[Saved entries]
.....
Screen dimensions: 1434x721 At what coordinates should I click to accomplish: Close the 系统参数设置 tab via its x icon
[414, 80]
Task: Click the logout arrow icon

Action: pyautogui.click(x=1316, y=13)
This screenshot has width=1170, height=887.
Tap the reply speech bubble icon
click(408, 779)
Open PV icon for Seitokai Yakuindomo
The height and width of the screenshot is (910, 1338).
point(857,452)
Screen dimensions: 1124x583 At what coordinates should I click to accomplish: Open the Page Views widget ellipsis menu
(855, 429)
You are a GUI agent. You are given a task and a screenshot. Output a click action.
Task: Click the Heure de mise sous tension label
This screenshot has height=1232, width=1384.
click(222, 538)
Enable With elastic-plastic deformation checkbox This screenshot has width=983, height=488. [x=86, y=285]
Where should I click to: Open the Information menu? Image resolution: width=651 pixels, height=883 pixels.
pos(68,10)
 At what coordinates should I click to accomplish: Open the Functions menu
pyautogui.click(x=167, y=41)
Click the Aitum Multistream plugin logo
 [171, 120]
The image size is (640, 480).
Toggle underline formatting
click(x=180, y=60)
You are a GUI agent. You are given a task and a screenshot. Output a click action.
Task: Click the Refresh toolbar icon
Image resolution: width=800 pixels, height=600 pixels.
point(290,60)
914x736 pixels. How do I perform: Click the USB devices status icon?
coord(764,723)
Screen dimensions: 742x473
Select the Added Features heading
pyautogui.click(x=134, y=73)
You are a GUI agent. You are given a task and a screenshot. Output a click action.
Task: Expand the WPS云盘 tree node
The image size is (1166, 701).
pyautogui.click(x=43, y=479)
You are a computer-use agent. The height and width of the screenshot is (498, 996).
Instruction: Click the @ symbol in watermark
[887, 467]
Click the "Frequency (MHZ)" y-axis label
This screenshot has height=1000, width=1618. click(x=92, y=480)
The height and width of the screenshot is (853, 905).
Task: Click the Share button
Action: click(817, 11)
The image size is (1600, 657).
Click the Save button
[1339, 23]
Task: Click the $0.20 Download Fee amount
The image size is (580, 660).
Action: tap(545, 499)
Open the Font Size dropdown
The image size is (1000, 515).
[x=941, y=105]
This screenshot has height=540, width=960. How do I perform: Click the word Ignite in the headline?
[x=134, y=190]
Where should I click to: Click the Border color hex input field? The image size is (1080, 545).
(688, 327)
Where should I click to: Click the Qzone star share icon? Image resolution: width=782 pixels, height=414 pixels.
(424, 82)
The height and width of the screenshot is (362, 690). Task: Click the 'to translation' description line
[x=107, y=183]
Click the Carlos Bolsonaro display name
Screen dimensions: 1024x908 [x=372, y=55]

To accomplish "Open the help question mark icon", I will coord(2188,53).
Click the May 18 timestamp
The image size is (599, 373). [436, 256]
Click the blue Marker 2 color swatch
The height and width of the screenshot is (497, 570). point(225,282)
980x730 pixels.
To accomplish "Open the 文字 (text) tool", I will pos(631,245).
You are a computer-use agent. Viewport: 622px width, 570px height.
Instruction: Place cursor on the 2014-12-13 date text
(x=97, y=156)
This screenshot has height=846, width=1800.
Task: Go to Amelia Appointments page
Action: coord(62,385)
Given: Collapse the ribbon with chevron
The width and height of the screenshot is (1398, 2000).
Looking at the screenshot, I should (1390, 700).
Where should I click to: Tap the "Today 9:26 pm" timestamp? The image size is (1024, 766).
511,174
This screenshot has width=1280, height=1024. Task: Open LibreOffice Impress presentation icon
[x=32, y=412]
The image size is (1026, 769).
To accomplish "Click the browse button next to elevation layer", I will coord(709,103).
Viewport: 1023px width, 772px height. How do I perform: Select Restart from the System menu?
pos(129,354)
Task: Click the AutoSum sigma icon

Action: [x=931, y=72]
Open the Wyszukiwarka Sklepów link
.....
## Exercise goal
Exactly as shown, give every record again.

## Exercise output
Screen dimensions: 1434x721 At what coordinates should I click to accomplish: Close the 系统参数设置 tab via its x icon
[414, 80]
Task: Click the logout arrow icon

Action: pyautogui.click(x=1316, y=13)
This screenshot has width=1170, height=887.
Tap the reply speech bubble icon
click(408, 779)
Open PV icon for Seitokai Yakuindomo
The height and width of the screenshot is (910, 1338).
point(857,452)
Screen dimensions: 1124x583 At what coordinates should I click to accomplish: Open the Page Views widget ellipsis menu
(855, 429)
You are a GUI agent. You are given a task and a screenshot. Output a click action.
Task: Click the Heure de mise sous tension label
This screenshot has height=1232, width=1384.
click(222, 538)
Enable With elastic-plastic deformation checkbox This screenshot has width=983, height=488. [x=86, y=285]
Where should I click to: Open the Information menu? Image resolution: width=651 pixels, height=883 pixels.
pos(68,10)
 At what coordinates should I click to accomplish: Open the Functions menu
pyautogui.click(x=167, y=41)
Click the Aitum Multistream plugin logo
 [171, 120]
The image size is (640, 480).
Toggle underline formatting
click(x=180, y=60)
You are a GUI agent. You are given a task and a screenshot. Output a click action.
Task: Click the Refresh toolbar icon
Image resolution: width=800 pixels, height=600 pixels.
point(290,60)
914x736 pixels. How do I perform: Click the USB devices status icon?
coord(764,723)
Screen dimensions: 742x473
Select the Added Features heading
pyautogui.click(x=134, y=73)
You are a GUI agent. You are given a task and a screenshot. Output a click action.
Task: Expand the WPS云盘 tree node
The image size is (1166, 701).
pyautogui.click(x=43, y=479)
You are a computer-use agent. The height and width of the screenshot is (498, 996).
Instruction: Click the @ symbol in watermark
[887, 467]
Click the "Frequency (MHZ)" y-axis label
This screenshot has height=1000, width=1618. click(x=92, y=480)
The height and width of the screenshot is (853, 905).
Task: Click the Share button
Action: click(817, 11)
The image size is (1600, 657).
Click the Save button
[1339, 23]
Task: Click the $0.20 Download Fee amount
The image size is (580, 660).
Action: tap(545, 499)
Open the Font Size dropdown
The image size is (1000, 515).
[x=941, y=105]
This screenshot has height=540, width=960. How do I perform: Click the word Ignite in the headline?
[x=134, y=190]
Where should I click to: Click the Border color hex input field? The image size is (1080, 545).
(688, 327)
Where should I click to: Click the Qzone star share icon? Image resolution: width=782 pixels, height=414 pixels.
(424, 82)
The height and width of the screenshot is (362, 690). Task: Click the 'to translation' description line
[x=107, y=183]
Click the Carlos Bolsonaro display name
Screen dimensions: 1024x908 [x=372, y=55]

To accomplish "Open the help question mark icon", I will coord(2188,53).
Click the May 18 timestamp
The image size is (599, 373). [436, 256]
Click the blue Marker 2 color swatch
The height and width of the screenshot is (497, 570). point(225,282)
980x730 pixels.
To accomplish "Open the 文字 (text) tool", I will pos(631,245).
You are a computer-use agent. Viewport: 622px width, 570px height.
Instruction: Place cursor on the 2014-12-13 date text
(x=97, y=156)
This screenshot has height=846, width=1800.
Task: Go to Amelia Appointments page
Action: coord(62,385)
Given: Collapse the ribbon with chevron
The width and height of the screenshot is (1398, 2000).
Looking at the screenshot, I should (1390, 700).
Where should I click to: Tap the "Today 9:26 pm" timestamp? The image size is (1024, 766).
511,174
This screenshot has width=1280, height=1024. Task: Open LibreOffice Impress presentation icon
[x=32, y=412]
The image size is (1026, 769).
To accomplish "Click the browse button next to elevation layer", I will coord(709,103).
Viewport: 1023px width, 772px height. How do I perform: Select Restart from the System menu?
pos(129,354)
Task: Click the AutoSum sigma icon

Action: [x=931, y=72]
Open the Wyszukiwarka Sklepów link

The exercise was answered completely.